In this episode, Kristin pulled from:
“Chateau Sucker,” by Benjamin Wallace for New York Magazine
The documentary “Sour Grapes”
“Prosecutors reveal evidence against accused wine counterfeiter,” Wine Spectator
“Counterfeit fine-wine dealer sentenced to 10 years,” Wall Street Journal
“Kurniawan to tell all in $3M settlement with billionaire Koch, as sentencing is delayed,” Decanter
“Rudy Kurniawan’s court date is set,” Wine Spectator
“Alleged counterfeit wines go on trial,” Wine Spectator

In this episode, Brandi pulled from:
“Framed: A Mystery in Six Parts” by Christopher Goffard, Los Angeles Times
“Former Irvine attorney convicted of planting drugs in the car of PTA volunteer disbarred” by Sean Emery, The Orange County Register
“Jury awards $5.7 million to Irvine PTA mom in drug-planting case” by Kelly Puente and Sean Emery, The Orange County Register
“Irvine mom Kelli Peters writes book about drugs being planted in her car” by Kelly Puente, The Orange County Register

Transcript

Click on a timestamp to play from that location

0:00.0

One semester of law school one semester of criminal justice to experts I'm Kristen Pitts. I'm Brandy Egan. Let's go to court on this episode. I'll talk about a fine wine crime and I'll be talking about the real life dangers of serving on the PTA.

0:20.0

I am pumped. I am so pumped for yours.

0:25.0

Well you really settle in because as I just told you before we started recording I think this is going to be long and I did not intend it to be that way

0:35.8

But it's an it's the craziest case. I know we say that all the time like every week. We always mean it.

0:42.6

So crazy!

0:43.6

Well, so far we've never covered a lane one, so.

0:48.6

Okay, so when I decided that I wanted to do this case, I had just read like a little blurb about something

0:55.2

that happened at the very end of it.

0:58.1

And I was like, oh boy, I need to do this case.

1:01.3

And so I'm like, I hope there's enough stuff for me to be able to do this.

1:04.7

And then I stumbled upon in my research the best article.

1:08.3

This article is amazingly written.

1:11.3

It was written for the LA Times by Christopher G-O-F-A-R-D.

1:17.0

And it was like a series and it was told over six parts.
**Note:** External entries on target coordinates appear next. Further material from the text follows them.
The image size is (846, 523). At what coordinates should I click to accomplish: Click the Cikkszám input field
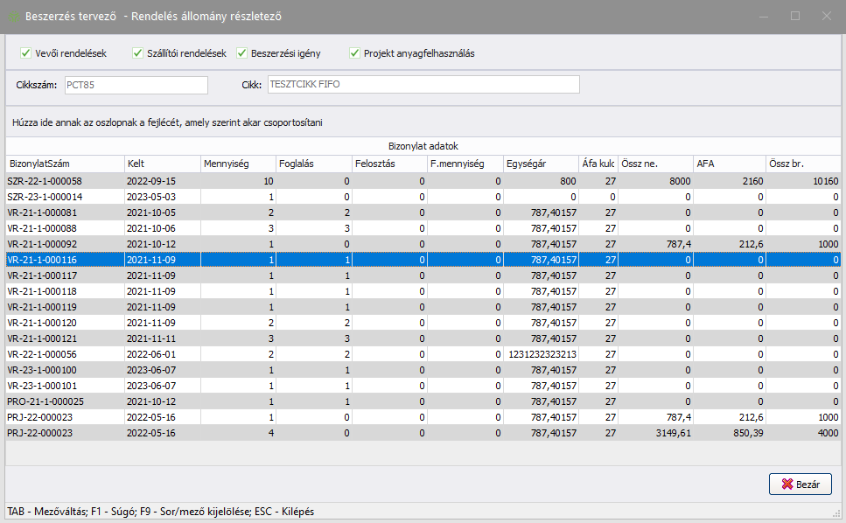(x=135, y=85)
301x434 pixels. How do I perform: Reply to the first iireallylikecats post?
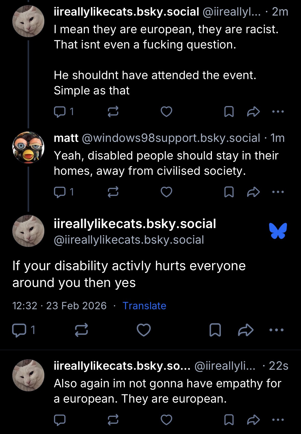pyautogui.click(x=60, y=112)
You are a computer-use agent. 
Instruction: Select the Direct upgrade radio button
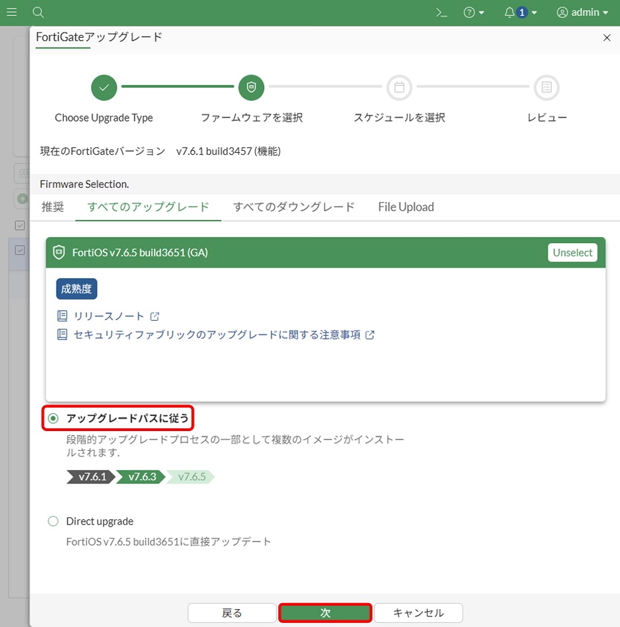[54, 521]
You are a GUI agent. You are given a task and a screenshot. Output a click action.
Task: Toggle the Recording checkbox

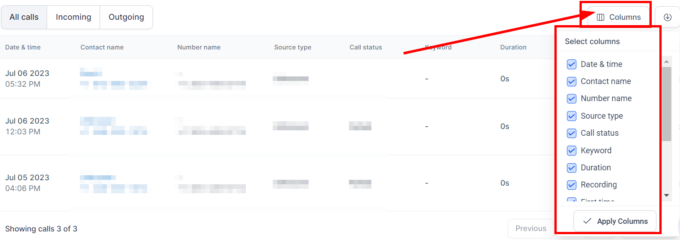pyautogui.click(x=571, y=185)
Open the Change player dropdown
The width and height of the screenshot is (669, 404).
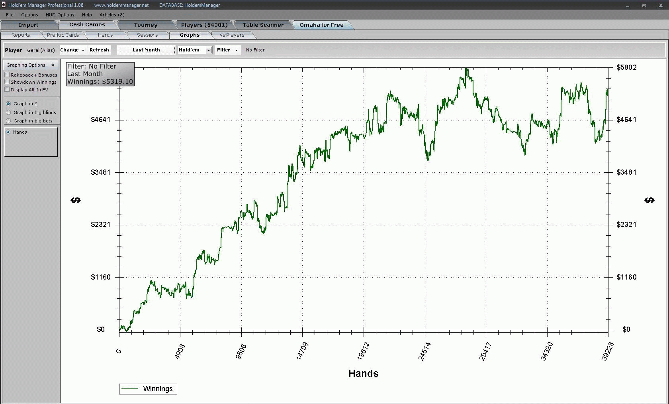pos(72,50)
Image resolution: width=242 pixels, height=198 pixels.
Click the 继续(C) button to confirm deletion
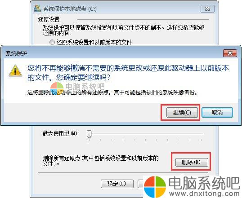tap(182, 113)
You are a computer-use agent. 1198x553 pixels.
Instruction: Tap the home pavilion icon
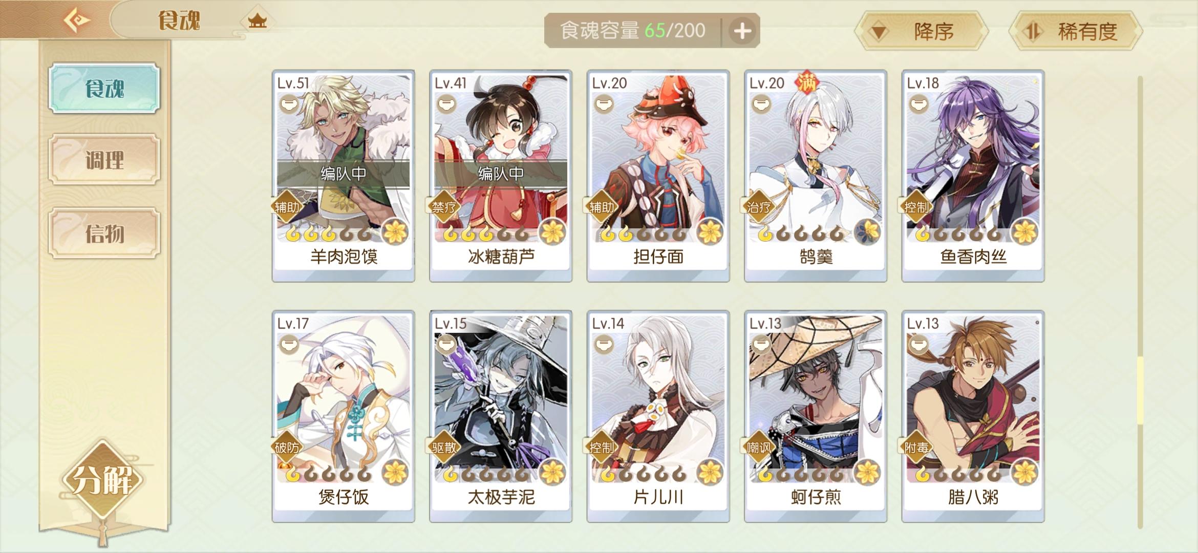pos(257,21)
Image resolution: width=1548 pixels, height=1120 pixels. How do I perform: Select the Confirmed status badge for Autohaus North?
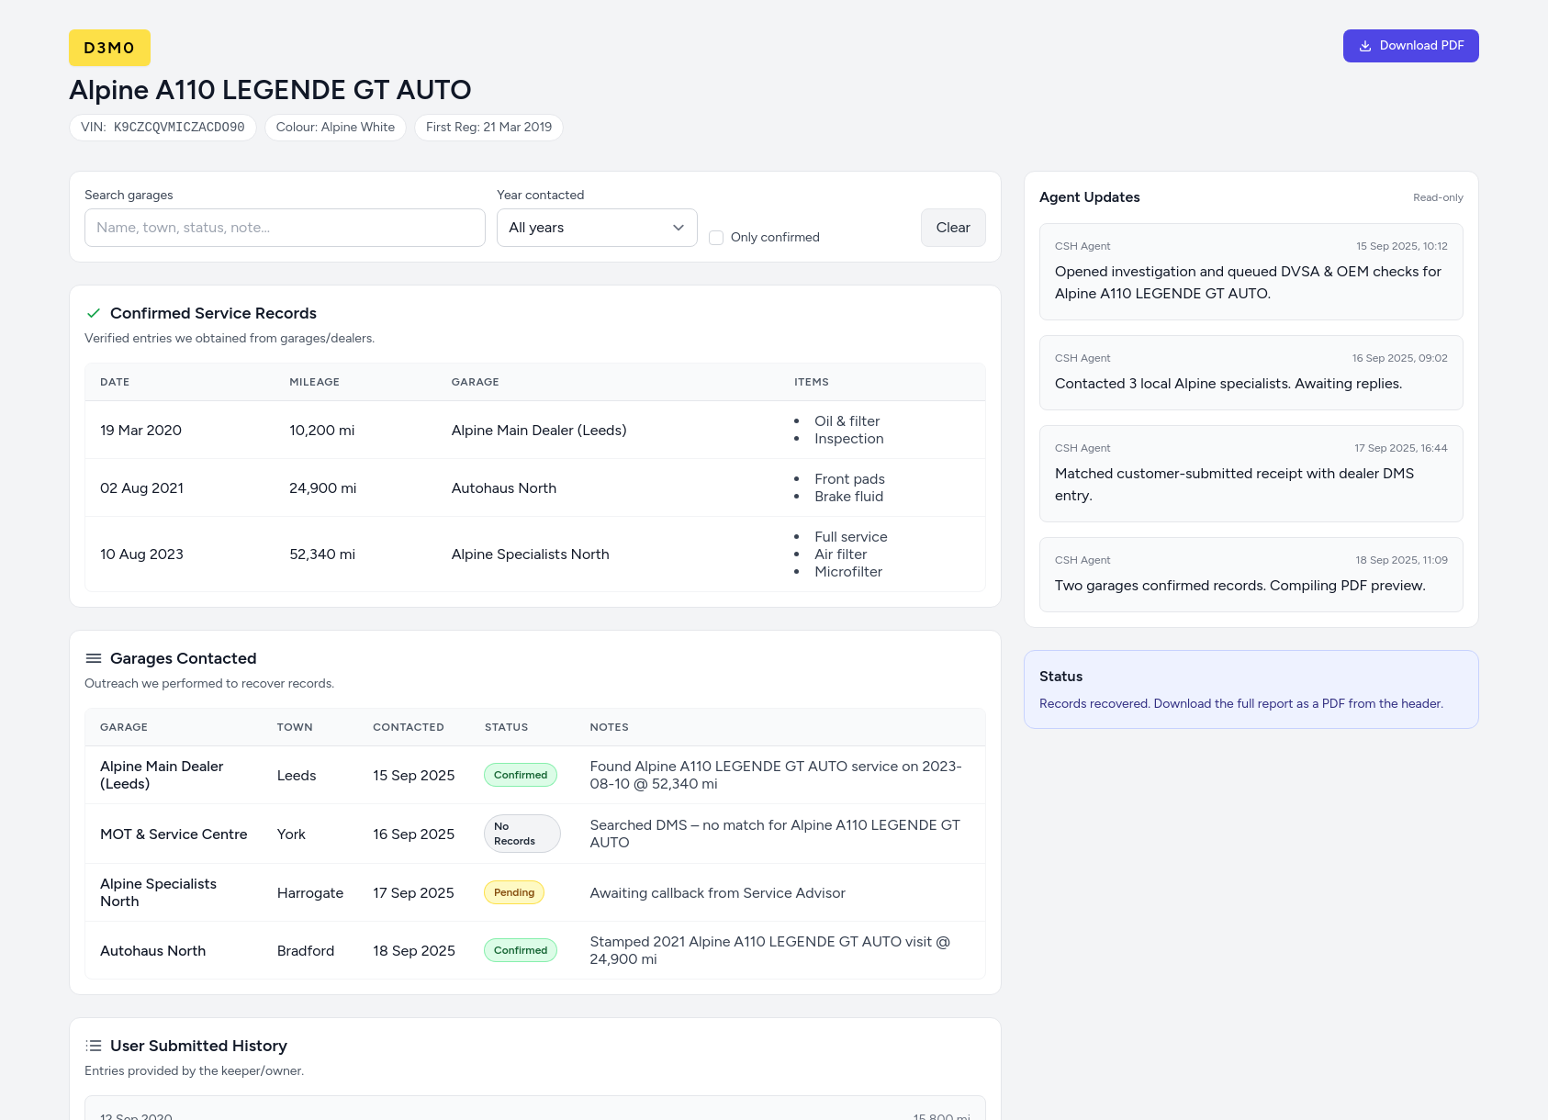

The dude spent seven months researching for this

1:27.9

article and it is amazing. So almost all of the information that I'm going to give here today is pulled from this article, but I do not do it justice. Go and read this article. And I'll tell you the title of it at the end, but.

1:40.0

Okay.

1:49.0

Picture it. Irvine, California, February 16, 2011. Irvine,

1:48.0

2011.

1:50.0

Irvine nestled safely in Orange County, is a master-plan city covering 66 square miles, made up of big,

1:58.4

man-made lakes, 54 parks, 62, 912 trees, and 219,000 people.

2:09.0

Every park, lake, and bike lane

2:11.8

had been meticulously laid out on drawing boards as a crime deterrent.